IV. Implications of Currency Board Arrangements for the Design of IMF-Supported Programs
- Charles Enoch, and Tomás Baliño
- Published Date:
- September 1997
Although it might be argued that in the setting of a CBA all balance of payments disequilibria should adjust automatically, experience has shown that when sufficiently large shocks impinge upon the domestic economy, the government may need to implement active measures to maintain external balance. Therefore, the fundamental rationale of IMF support for adjustment programs—to provide members with the opportunity to correct disequilibria in their balance of payments without resorting to disruptive measures such as trade and payments restrictions—is as valid in the context of a CBA as in a conventional fixed exchange rate case.
Use of IMF Resources
The IMF has a direct role to play in two particular instances where its resources can be used to bolster the CBA and support the authorities’ adjustment program.
As Initial Backing
At the establishment stage of the currency board the authorities may need official foreign reserves backing to cover domestic monetary liabilities. In Lithuania, an IMF-supported arrangement was designed to prevent the possibility that a potential demand for conversion of the domestic monetary base into foreign currency might lead to the imposition of payments restrictions or raise a question as to the viability of the CBA.
Although, in such cases, the CBA is likely to be introduced within the context of an overall adjustment program, there is no automatic mechanism by which the CBA generates the means to repay its foreign obligations. In recognition of this fact, the Lithuanian authorities allowed the central bank to retain its profits until it could cover its liabilities with its own foreign resources.

- [MATERIAL SUPPLIED]:

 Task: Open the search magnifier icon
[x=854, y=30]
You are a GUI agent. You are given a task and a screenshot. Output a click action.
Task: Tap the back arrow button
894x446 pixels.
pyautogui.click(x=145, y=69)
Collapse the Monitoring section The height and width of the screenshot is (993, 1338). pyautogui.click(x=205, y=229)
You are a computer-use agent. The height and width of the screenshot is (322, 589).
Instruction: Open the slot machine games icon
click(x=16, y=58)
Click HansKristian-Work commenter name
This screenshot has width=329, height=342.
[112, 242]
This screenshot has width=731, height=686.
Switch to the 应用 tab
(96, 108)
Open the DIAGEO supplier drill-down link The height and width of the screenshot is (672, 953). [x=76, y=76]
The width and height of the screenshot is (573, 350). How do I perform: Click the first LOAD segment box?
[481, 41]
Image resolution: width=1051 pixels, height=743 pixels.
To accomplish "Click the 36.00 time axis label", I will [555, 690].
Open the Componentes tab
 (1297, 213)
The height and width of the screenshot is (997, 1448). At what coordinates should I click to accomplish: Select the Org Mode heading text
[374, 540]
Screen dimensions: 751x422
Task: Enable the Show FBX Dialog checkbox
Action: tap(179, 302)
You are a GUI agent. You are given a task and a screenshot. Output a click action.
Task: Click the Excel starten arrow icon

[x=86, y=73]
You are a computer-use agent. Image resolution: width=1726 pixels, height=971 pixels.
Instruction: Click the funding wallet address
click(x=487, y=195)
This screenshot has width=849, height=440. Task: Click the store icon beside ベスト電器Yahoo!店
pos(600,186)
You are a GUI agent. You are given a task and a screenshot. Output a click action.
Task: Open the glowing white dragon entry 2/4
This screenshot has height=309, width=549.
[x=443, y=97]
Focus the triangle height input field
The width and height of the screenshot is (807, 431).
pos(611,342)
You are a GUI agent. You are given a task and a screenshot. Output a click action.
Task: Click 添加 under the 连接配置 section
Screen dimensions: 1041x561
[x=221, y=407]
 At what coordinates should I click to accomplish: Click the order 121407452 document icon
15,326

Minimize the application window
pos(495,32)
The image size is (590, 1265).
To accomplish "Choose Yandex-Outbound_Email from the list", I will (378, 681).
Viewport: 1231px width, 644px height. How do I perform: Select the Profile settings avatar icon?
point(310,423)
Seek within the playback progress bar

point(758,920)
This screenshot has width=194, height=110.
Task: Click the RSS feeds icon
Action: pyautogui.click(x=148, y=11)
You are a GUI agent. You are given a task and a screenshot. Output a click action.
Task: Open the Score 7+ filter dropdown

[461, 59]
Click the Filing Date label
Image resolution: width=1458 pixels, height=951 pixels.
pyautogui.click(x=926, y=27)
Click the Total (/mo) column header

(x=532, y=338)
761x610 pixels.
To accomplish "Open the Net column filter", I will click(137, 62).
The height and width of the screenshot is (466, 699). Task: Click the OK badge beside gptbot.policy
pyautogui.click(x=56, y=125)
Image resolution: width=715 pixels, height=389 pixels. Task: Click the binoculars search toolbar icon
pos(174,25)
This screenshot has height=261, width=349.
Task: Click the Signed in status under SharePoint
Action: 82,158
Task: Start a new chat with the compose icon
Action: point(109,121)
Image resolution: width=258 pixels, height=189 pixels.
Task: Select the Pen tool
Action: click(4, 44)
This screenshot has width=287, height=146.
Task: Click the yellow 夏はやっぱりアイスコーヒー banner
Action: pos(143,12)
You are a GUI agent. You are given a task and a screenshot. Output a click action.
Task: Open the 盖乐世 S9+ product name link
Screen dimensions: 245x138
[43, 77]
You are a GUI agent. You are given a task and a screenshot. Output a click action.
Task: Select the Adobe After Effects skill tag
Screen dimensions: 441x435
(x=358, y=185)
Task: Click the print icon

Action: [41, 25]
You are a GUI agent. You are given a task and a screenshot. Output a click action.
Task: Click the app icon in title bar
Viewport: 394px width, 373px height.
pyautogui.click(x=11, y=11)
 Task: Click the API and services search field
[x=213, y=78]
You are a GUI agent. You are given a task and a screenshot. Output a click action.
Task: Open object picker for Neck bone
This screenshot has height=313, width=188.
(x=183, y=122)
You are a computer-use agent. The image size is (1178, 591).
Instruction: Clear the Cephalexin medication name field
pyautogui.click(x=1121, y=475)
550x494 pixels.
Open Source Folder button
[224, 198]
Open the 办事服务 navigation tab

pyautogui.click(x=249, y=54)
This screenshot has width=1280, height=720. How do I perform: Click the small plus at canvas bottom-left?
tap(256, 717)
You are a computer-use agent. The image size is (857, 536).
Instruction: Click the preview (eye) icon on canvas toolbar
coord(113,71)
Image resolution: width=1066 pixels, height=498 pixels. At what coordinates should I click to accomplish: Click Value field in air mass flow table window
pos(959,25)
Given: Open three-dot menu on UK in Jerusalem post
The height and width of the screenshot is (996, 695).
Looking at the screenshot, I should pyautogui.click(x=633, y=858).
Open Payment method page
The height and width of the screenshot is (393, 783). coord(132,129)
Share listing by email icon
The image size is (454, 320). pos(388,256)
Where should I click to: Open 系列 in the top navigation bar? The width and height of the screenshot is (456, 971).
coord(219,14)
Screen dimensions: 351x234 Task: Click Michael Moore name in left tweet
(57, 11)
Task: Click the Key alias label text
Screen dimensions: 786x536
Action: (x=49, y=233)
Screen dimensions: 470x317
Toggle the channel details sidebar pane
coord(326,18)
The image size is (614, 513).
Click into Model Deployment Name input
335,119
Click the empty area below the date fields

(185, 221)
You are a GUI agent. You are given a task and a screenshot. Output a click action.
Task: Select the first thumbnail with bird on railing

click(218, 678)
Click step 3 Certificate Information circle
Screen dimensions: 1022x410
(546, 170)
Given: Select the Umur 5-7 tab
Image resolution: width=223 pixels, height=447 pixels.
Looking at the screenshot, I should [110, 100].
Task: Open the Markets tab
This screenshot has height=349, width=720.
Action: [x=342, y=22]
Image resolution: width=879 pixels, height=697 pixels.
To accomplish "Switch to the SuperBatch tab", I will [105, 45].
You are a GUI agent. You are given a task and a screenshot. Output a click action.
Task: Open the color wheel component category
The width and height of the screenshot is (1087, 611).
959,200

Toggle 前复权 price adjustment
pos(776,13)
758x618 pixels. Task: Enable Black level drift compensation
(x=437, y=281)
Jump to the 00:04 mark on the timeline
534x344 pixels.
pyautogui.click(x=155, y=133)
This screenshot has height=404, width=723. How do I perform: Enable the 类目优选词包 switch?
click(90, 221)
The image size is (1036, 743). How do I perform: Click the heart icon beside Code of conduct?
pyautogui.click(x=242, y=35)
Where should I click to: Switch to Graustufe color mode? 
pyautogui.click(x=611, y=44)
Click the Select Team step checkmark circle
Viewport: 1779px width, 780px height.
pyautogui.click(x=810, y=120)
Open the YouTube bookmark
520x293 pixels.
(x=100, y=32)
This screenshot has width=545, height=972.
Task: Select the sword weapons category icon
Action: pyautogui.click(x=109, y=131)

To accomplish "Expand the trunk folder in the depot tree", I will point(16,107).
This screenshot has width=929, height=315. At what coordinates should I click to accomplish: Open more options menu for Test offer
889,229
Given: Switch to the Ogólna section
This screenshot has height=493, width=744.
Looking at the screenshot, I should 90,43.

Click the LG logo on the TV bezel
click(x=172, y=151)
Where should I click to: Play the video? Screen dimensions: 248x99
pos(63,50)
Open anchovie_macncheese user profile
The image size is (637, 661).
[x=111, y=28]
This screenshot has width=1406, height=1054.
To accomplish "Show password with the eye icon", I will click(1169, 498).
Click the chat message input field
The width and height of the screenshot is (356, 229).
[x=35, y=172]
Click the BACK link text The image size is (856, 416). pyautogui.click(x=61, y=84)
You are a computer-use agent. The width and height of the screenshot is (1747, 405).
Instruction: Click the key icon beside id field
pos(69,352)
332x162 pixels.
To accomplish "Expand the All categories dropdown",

- [EXERCISE TASK A]: Reproduce the part of the currency board text starting at "Although, in such" and ending at "own foreign resources.".
- [EXERCISE TASK B]: According to the currency board text, why did the Lithuanian authorities let the central bank keep its profits?
The records have nothing to do with the currency board text.

- [REPLY A]:
Although, in such cases, the CBA is likely to be introduced within the context of an overall adjustment program, there is no automatic mechanism by which the CBA generates the means to repay its foreign obligations. In recognition of this fact, the Lithuanian authorities allowed the central bank to retain its profits until it could cover its liabilities with its own foreign resources.

- [REPLY B]: A currency board arrangement has no automatic mechanism that generates the means to repay its foreign obligations. In recognition of this, the Lithuanian authorities let the central bank retain its profits until it could cover its liabilities with its own foreign resources.